Review: Marmaduke a Worn-Out Pelt of Dog Fur

Owen Wilson brings the perfect voice to this lovable canine, but ultimately, the story is tired, clichéd and boring

By Dezhda Gaubert Jun 03, 2010 10:50 PMTags
Marmaduke, Lee Pace Joe Lederer/Twentieth Century Fox

Review in a Hurry: You can see the ending a mile away: Big dog creates chaos and annoys owner, but lovably teaches everyone about friendship and acceptance. A lame, worn-out story wrapped in a pelt of fluffy dog fur.

The Bigger Picture: Marmaduke is a freakishly large Great Dane who doesn't seem to fit in. When his family moves from Kansas to California (the only middle-class Midwestern family to ever graduate to a bigger house with a move out west), he discovers a new set of friends and challenges. The local dog park is full of high school-like cliques, which is a cute conceit, but tired old tropes about family, tolerance and work-life balance drown a unique premise with utter conventionality. Dad is too obsessed with his job (and can you blame him, with that huge house to pay for?), and his wife and kids suffer for it. It's up to Marmaduke, by golly, to show him the light and bring this family back together! Yawn.

It's even hard to get excited about the special effects. Babe set the bar way high for talking-animal movies, and though the CGI here is seamless, the dogs seem wooden and vacant. Marmaduke's face has a limited spectrum of expression; his eyes are robotic, totally disconnected from that chatty mouth. The technical wizardry is there, but the emotional component is nowhere to be seen.

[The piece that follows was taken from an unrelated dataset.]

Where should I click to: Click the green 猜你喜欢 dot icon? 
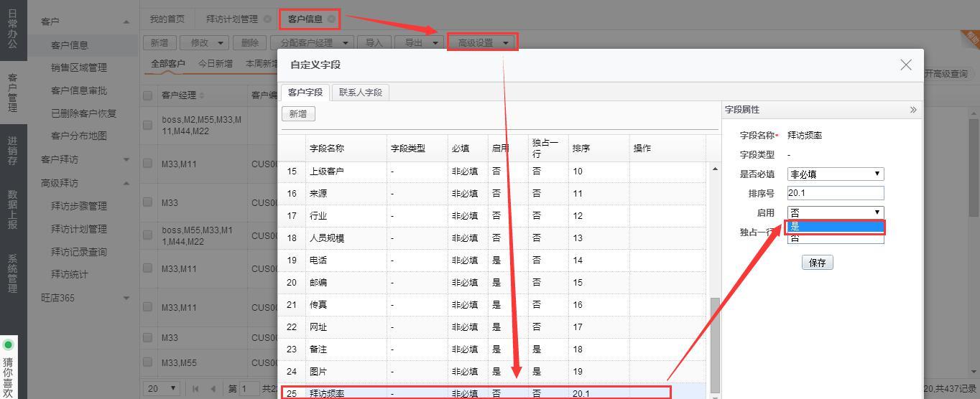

From the looks of it, most of the movie's budget was spent on the effects, too, because corners were cut elsewhere—though did it really save money to build a backyard set, Astroturf and all? Bad lighting, skimpy crowd scenes and that fake grass make a viewer feel cheated. Of course, if the plot didn't feel secondhand, all the phony foliage in the world would be forgiven.

The 180—a Second Opinion: Owen Wilson is the perfect actor to voice the 'Duke. He's endearing and goofy, and almost single-handedly saves the movie. George Lopez, Sam Elliot and a handful of other talented actors round out the CGI cast; pros Judy Greer and Lee Pace (Pushing Daisies' likeable lead) are excellent as Marmaduke's owners.